Given instruction: Reproduce verbatim the lines of the records below, starting at the line that contains "Given: Click the 同步 button" and stopping after the line that contains "Play the Testament".

Data in this exercise:
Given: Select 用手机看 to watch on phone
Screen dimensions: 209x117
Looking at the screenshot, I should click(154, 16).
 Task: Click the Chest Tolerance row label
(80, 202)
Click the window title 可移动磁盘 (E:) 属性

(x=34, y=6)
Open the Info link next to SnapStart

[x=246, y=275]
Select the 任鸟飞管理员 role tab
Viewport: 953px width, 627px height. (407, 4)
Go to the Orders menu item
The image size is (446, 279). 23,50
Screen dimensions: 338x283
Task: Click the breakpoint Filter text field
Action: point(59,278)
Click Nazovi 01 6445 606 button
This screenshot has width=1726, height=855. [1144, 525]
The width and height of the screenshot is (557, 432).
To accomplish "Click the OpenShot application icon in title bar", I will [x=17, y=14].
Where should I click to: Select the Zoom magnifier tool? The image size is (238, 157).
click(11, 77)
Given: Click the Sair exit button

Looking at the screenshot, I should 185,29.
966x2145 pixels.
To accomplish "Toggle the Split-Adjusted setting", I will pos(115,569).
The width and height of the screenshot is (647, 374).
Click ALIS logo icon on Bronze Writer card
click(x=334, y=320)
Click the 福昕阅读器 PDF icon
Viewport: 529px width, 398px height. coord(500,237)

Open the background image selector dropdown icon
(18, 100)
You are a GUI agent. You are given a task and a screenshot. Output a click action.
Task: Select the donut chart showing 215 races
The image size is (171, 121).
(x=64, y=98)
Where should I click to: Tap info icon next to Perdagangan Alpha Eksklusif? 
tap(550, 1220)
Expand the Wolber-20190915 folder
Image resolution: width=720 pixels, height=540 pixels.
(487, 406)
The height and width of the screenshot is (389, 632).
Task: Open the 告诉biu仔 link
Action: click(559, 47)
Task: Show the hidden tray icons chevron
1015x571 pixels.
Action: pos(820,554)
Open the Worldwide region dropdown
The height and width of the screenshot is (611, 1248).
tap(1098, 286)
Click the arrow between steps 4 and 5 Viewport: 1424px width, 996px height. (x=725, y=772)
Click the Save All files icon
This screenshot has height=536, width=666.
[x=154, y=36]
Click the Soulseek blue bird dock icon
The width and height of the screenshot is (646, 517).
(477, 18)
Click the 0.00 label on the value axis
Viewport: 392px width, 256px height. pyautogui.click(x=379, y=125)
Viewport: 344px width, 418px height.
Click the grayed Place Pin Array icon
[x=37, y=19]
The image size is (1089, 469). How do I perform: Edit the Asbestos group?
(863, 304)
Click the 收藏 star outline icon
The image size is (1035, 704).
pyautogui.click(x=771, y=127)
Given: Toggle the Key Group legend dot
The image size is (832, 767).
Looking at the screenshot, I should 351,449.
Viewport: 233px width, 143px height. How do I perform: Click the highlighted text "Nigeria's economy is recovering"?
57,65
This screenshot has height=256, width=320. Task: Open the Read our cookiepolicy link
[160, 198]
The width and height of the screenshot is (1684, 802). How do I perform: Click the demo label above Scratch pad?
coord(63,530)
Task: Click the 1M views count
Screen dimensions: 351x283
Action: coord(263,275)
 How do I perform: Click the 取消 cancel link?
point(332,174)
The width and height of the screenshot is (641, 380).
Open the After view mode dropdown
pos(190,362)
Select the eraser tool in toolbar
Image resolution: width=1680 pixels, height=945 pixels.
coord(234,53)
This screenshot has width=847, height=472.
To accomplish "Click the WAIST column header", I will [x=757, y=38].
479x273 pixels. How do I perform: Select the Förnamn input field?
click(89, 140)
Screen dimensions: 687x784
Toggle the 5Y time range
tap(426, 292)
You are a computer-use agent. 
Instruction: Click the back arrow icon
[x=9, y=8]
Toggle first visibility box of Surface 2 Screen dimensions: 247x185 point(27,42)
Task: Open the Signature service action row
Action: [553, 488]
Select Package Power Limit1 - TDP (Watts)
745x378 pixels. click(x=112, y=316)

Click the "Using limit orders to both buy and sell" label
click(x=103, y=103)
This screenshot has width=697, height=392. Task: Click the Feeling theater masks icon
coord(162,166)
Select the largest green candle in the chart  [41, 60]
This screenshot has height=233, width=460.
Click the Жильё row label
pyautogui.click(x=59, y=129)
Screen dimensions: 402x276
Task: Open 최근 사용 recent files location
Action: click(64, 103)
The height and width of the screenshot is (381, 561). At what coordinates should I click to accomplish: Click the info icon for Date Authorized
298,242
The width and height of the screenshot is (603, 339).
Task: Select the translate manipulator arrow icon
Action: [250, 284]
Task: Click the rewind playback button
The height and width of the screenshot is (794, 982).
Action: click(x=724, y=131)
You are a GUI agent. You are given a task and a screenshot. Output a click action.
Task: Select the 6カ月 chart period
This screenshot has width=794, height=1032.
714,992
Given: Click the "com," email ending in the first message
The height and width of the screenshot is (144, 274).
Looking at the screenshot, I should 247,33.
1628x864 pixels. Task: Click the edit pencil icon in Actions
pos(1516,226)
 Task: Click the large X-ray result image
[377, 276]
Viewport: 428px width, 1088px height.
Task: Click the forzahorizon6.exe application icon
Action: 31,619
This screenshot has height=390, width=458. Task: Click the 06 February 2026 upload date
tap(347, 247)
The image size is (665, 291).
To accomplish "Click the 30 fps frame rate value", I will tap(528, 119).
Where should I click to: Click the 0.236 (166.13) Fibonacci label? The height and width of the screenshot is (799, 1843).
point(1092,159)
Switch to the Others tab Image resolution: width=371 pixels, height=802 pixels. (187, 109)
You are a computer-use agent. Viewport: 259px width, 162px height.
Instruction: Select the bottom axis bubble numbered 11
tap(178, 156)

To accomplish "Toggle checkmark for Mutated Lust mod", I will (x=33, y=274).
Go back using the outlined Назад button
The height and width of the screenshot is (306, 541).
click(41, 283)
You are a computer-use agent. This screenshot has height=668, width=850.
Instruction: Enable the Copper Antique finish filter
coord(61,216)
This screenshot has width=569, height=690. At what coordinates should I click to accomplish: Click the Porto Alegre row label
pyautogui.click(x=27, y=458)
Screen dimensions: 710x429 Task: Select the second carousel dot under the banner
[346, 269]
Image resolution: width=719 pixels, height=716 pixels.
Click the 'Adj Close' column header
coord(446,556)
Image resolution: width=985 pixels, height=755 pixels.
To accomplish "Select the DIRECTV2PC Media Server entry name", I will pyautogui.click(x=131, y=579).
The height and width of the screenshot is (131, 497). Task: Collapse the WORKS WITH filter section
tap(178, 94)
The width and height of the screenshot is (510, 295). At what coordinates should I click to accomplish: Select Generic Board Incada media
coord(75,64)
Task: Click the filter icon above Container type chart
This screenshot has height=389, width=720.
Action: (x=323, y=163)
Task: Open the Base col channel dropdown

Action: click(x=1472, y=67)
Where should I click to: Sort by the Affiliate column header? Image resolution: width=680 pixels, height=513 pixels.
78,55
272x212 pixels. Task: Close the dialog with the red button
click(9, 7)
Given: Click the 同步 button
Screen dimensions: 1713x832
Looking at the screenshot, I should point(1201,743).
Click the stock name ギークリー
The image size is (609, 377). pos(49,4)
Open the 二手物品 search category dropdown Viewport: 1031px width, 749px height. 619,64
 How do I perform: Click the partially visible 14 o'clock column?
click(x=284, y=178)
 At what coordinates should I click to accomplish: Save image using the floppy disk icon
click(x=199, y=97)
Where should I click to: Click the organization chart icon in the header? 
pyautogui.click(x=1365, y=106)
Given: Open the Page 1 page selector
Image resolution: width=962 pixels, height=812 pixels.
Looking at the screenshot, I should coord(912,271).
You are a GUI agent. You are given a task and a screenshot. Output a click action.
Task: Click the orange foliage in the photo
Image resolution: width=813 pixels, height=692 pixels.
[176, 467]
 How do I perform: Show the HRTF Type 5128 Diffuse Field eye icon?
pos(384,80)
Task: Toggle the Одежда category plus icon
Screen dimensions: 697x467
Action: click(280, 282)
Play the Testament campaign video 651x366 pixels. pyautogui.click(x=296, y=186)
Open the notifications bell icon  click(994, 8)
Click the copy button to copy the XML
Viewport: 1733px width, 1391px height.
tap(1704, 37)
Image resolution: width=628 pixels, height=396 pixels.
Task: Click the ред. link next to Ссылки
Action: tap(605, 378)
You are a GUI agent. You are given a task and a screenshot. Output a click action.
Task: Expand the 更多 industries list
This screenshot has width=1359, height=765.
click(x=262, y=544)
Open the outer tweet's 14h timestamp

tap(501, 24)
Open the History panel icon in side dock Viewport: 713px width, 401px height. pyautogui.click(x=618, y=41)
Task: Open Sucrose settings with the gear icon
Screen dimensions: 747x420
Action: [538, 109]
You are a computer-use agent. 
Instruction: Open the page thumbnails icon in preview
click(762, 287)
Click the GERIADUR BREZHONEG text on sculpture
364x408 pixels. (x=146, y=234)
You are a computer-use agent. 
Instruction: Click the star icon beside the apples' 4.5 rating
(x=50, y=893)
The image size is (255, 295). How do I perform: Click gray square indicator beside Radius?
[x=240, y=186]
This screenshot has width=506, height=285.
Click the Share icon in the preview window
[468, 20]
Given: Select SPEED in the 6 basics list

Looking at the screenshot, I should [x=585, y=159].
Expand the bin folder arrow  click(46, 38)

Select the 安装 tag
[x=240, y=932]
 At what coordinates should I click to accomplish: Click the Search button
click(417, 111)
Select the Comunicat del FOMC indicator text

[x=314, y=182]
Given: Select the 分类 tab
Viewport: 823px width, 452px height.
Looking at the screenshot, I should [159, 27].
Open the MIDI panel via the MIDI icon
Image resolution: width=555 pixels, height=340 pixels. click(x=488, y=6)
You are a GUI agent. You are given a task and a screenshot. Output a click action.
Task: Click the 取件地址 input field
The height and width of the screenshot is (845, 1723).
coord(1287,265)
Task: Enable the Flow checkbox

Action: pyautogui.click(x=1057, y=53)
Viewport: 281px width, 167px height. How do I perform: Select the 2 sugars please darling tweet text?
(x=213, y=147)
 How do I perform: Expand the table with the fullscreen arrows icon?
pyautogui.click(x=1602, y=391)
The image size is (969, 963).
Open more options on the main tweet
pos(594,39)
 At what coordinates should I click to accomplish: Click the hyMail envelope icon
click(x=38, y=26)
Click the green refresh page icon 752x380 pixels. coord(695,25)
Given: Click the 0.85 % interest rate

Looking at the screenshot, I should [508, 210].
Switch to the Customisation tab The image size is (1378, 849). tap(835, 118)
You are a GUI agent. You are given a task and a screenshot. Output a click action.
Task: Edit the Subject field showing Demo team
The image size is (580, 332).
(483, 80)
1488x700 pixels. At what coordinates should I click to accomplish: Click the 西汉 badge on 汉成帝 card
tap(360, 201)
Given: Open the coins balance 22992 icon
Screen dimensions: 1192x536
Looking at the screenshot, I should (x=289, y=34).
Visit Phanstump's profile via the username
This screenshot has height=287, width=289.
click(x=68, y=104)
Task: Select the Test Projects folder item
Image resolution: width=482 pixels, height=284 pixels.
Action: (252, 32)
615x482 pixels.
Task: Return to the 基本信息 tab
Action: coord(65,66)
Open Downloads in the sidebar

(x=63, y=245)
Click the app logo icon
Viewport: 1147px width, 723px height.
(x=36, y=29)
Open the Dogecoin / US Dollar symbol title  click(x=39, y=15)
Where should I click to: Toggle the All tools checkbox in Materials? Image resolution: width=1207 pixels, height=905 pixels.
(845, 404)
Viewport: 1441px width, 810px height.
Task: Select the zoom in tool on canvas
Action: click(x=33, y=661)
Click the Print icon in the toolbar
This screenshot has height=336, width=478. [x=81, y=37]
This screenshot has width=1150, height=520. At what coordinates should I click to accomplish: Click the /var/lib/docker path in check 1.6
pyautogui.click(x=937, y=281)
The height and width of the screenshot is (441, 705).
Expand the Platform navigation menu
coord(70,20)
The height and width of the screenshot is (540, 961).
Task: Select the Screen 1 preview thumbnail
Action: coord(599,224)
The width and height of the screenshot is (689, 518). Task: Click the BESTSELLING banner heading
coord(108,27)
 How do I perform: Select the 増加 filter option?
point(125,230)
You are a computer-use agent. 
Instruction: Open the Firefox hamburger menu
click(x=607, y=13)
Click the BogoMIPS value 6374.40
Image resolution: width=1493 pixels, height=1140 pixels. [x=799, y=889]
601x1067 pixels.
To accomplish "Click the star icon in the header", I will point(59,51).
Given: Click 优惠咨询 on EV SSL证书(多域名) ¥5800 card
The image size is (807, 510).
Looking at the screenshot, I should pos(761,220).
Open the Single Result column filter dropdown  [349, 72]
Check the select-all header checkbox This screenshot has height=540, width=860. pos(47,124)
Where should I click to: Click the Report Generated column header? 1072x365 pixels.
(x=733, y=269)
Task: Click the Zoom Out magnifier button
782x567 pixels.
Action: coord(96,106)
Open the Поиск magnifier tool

Task answer:
Given: Click the 同步 button
Screen dimensions: 1713x832
Looking at the screenshot, I should point(1201,743).
Click the stock name ギークリー
The image size is (609, 377). pos(49,4)
Open the 二手物品 search category dropdown Viewport: 1031px width, 749px height. 619,64
 How do I perform: Click the partially visible 14 o'clock column?
click(x=284, y=178)
 At what coordinates should I click to accomplish: Save image using the floppy disk icon
click(x=199, y=97)
Where should I click to: Click the organization chart icon in the header? 
pyautogui.click(x=1365, y=106)
Given: Open the Page 1 page selector
Image resolution: width=962 pixels, height=812 pixels.
Looking at the screenshot, I should coord(912,271).
You are a GUI agent. You are given a task and a screenshot. Output a click action.
Task: Click the orange foliage in the photo
Image resolution: width=813 pixels, height=692 pixels.
[176, 467]
 How do I perform: Show the HRTF Type 5128 Diffuse Field eye icon?
pos(384,80)
Task: Toggle the Одежда category plus icon
Screen dimensions: 697x467
Action: click(280, 282)
Play the Testament campaign video 651x366 pixels. pyautogui.click(x=296, y=186)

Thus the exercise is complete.